• [Tu tarea]: Continúa el ensayo sobre perderse en Buenos Aires que aparece a continuación, a partir de su última oración.

• [Texto proporcionado]:
┌──

BUENOS AIRES AHORA por GUSTAVO NIELSEN

“Importa poco no saber orientarse en una ciudad. Perderse, en cambio, como quien se pierde en un bosque, requiere aprendizaje.”
Walter Benjamin, “Infancia en Berlín hacia 1900”.

Hubiera jurado que la cita de Benjamin era otra, que hablaba de la infancia. Algo así como “para conocer una ciudad hay que haber pasado la infancia en ella”. O, mejor aún: “para ser feliz en una ciudad”. Perderse, como quien se pierde en un bosque… ¿El autor alemán asocia el conocimiento al extravío? Aprender a perderse en un laberinto es también aprender a salir de él. El laberinto conocido hace que podamos disfrutarlo sin necesidad de ponernos nerviosos. Si no hay incertidumbre, no habrá pánico.

└──

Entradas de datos
┌──

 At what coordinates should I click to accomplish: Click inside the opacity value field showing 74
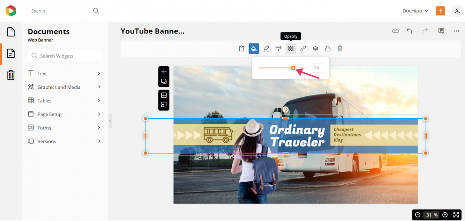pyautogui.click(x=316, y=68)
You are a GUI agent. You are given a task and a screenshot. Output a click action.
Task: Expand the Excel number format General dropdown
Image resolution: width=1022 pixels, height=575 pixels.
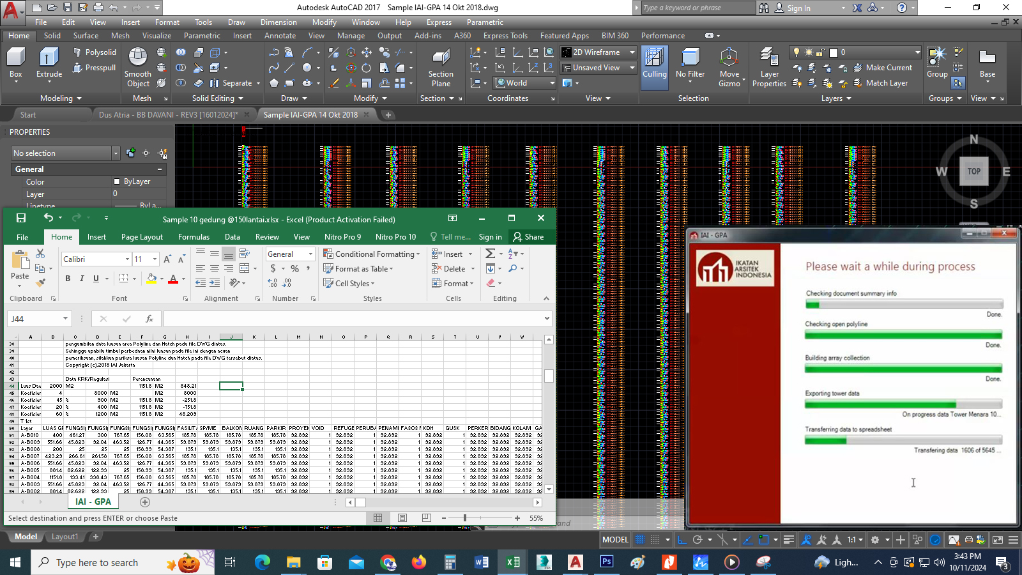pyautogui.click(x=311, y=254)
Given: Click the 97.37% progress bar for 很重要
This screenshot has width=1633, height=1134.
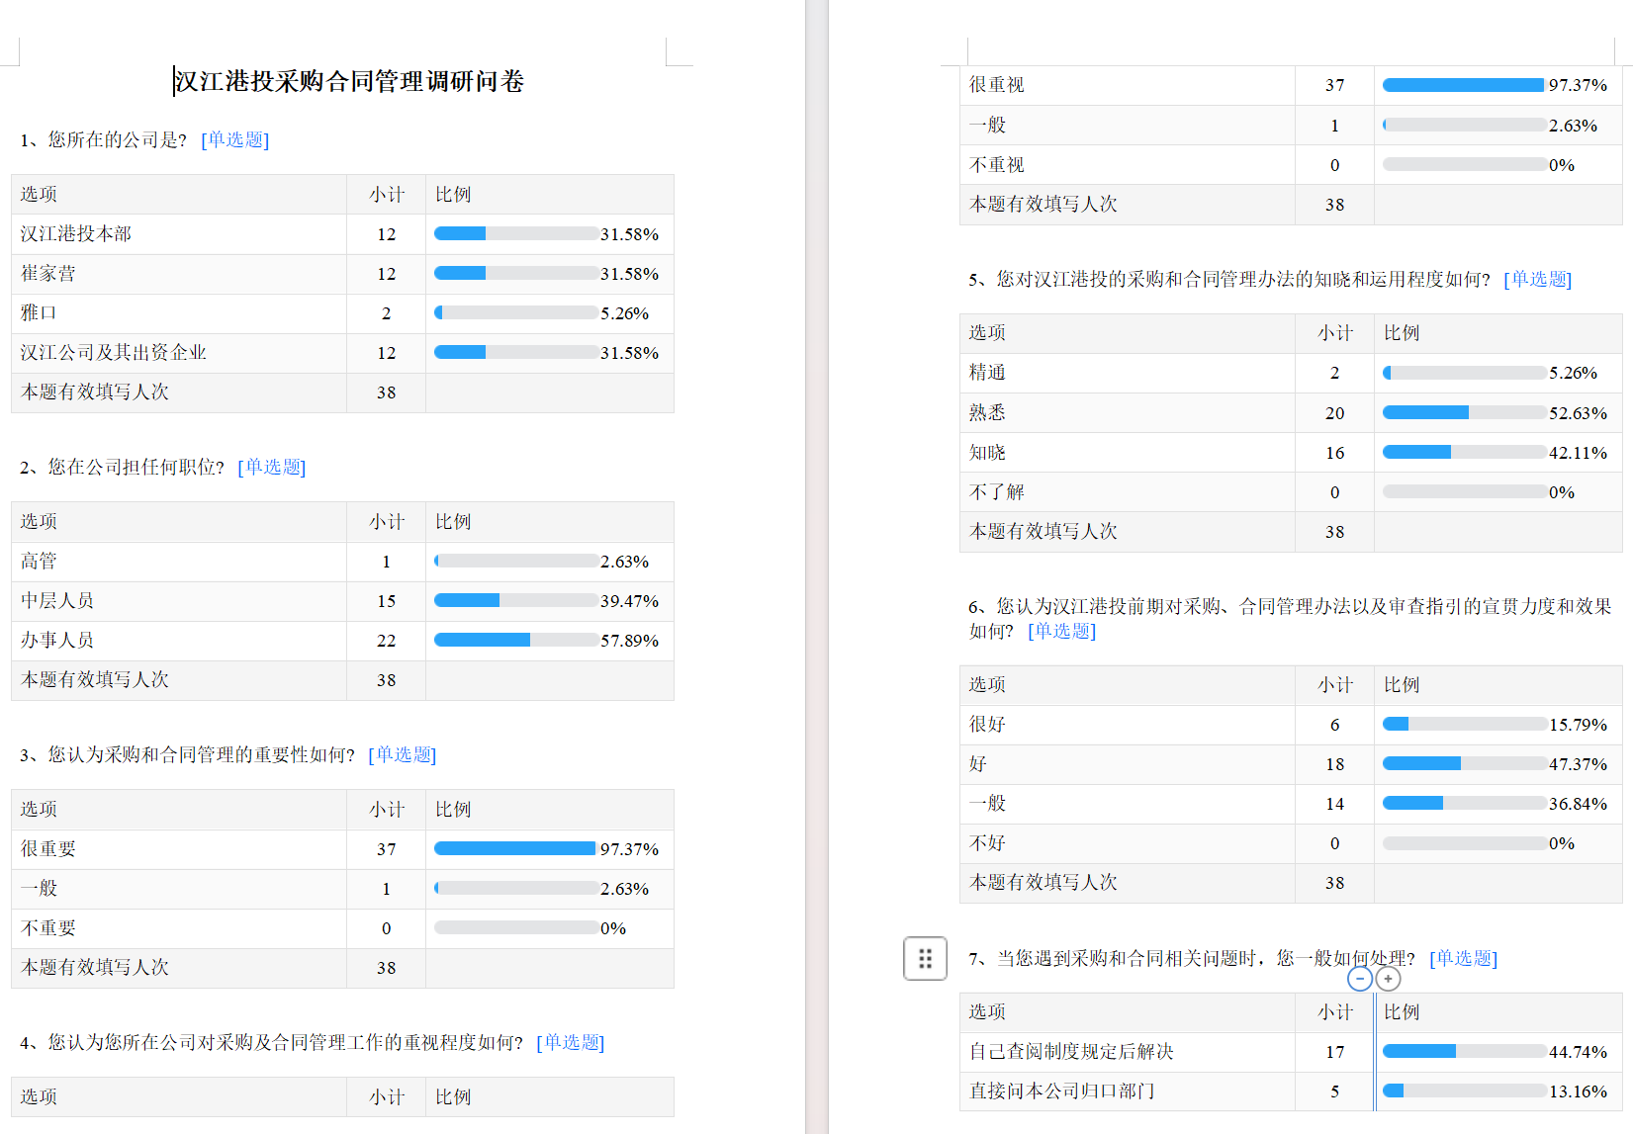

└──

• [Resultado final]:
Nací y llevo ya cincuenta años viviendo en Buenos Aires, en diferentes barrios y durante diferentes gobiernos. Viví en Chacarita, en Pacífico, en Barracas. Viví una Buenos Aires militarizada, viví una Buenos Aires con esperanza en la democracia creciente, viví en una Buenos Aires en quiebra y en esplendor, en crecimiento y en retirada, con inclusión social o indiferente a lo que le pasara a la gente. Fui pobre debido a la crisis económica, me quedé sin trabajo y sin casa dos o tres veces, y también me recuperé y llegué a estados de bienestar sencillos pero pródigos, que se parecen por momentos a la estabilidad. Fui decenas de personas durante todos estos cambios; pero siempre, también, fui yo: un arquitecto y escritor porteño que, como Benjamin, cree que para conocer una ciudad hay que haber aprendido a perderse en ella. La ciudad en la que vivo es inmejorable para el desvío.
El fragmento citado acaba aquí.